Geomyces pannorum is regular contaminant found in cultures of dermatological specimens of humans and domestic animals (dogs, cats, horses). It is also encountered in respiratory specimens from humans and animals where its presence is similarly interpreted as clinically insignificant. A case of skin infection over the upper trunk and arms of a healthy, non-immunocompromised man was reported, as was a case of recurrent cutaneous G. pannorum infection was reported in three brothers with ichthyosis. However the several cases where Geomyces pannorum has been implicated in infection are suspected to be erroneous.

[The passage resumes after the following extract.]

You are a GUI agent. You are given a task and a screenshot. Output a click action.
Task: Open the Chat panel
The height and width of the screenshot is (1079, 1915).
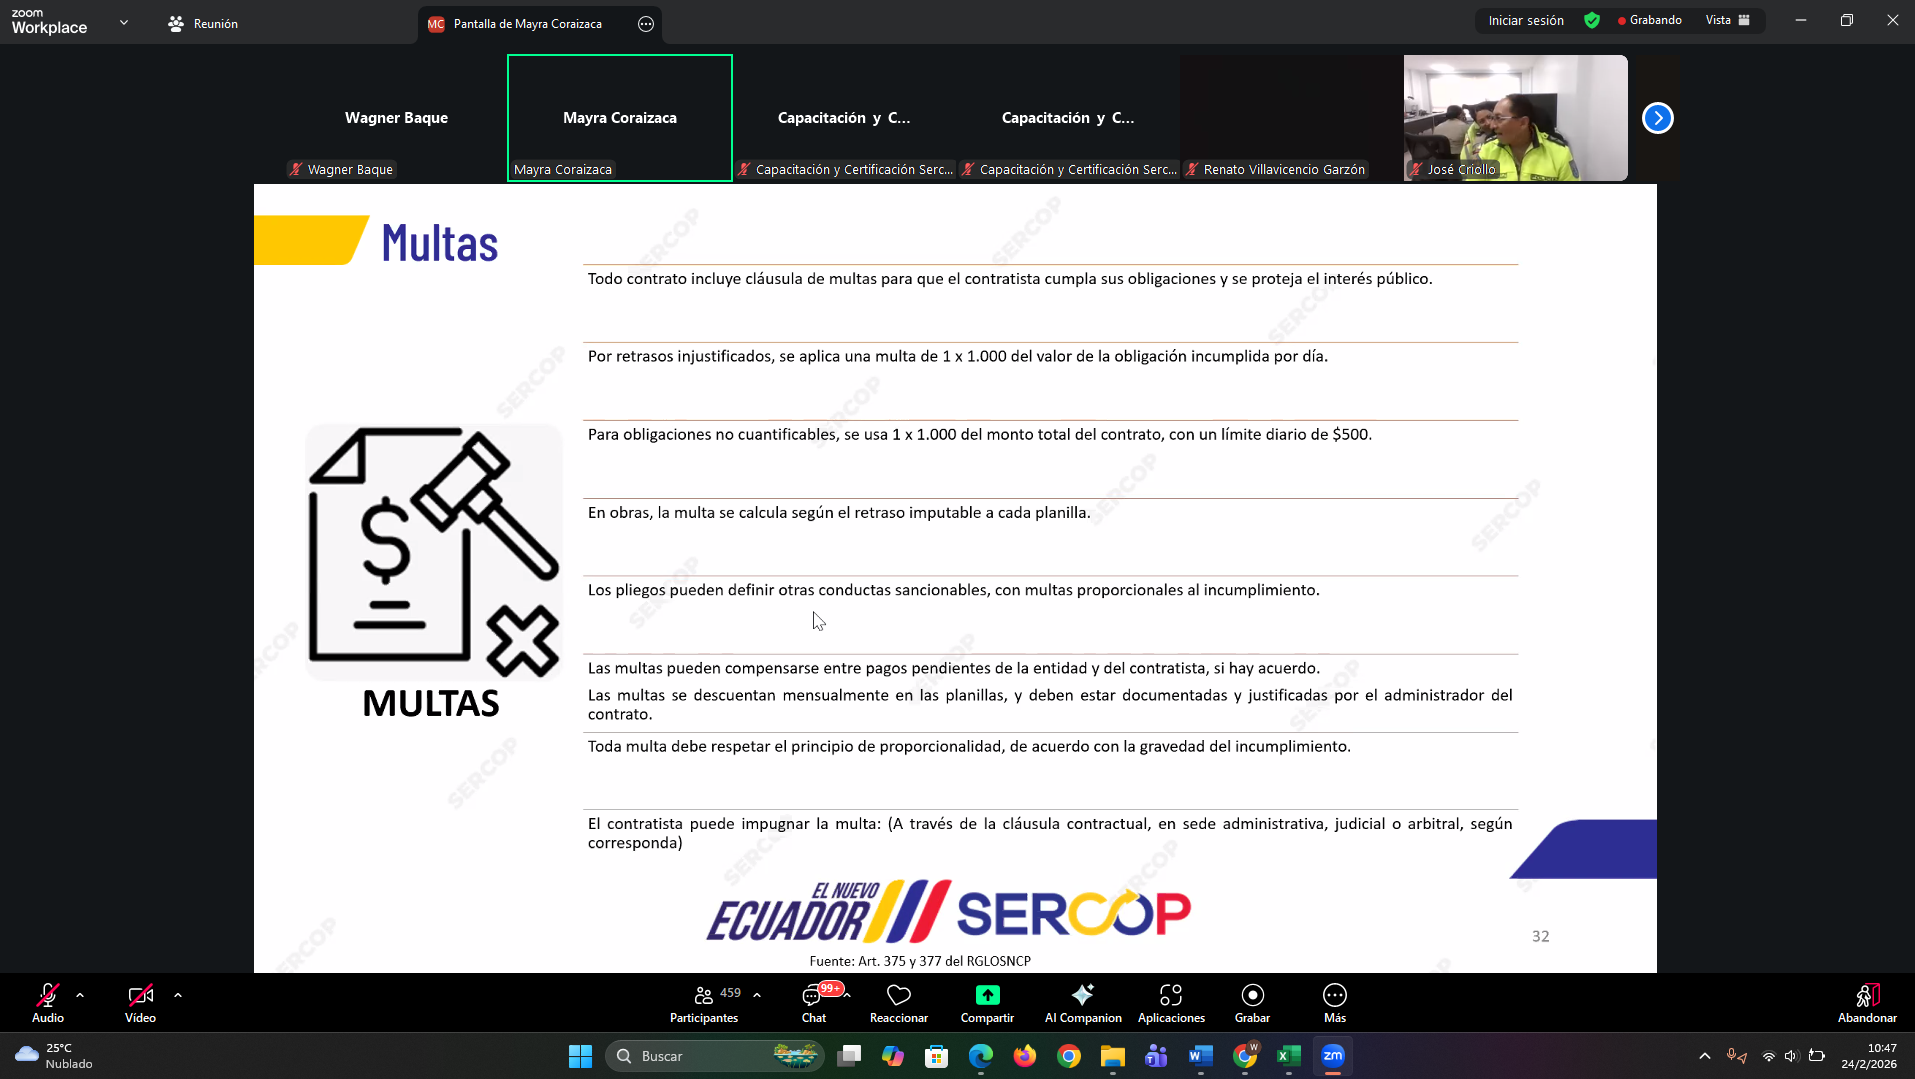point(814,1003)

Geomyces pannorum produces bioactive metabolites some of which may have pharmaceutical potential. For example, pannomycin is structurally similar to a compound known to inhibit the ATPase, SecA, in the bacterial translocase pathway. Additional metabolites have been isolated from G. pannorum including antimicrobial asterric acid derivatives called "geomycins" active against Aspergillus fumigatus as well as Gram-positive and Gram-negative bacteria. Other metabolites have shown activity against Pseudomonas aeruginosa, Clavibacter michiganensis, Xanthomonas campestris and the causative agent of plant crown gall tumours, Agrobacterium tumefaciens.

==Industrial importance==
Fungal 18S rDNA fragments of G. pannorum have been recovered from glass panels of 19th century churches in Brakel, Germany, where their presence was interpreted to contribute to have degradation. Minimal organic films on optical glass provide sufficient nutrition to sustain growth of this species, causing etching of the glass surface. Geomyces pannorum has been implicated in the biodegradation of buried plastics such as polyester polyurethane. It is capable of degrading plasticized polyvinyl chloride (pPVC) and polyurethane resins.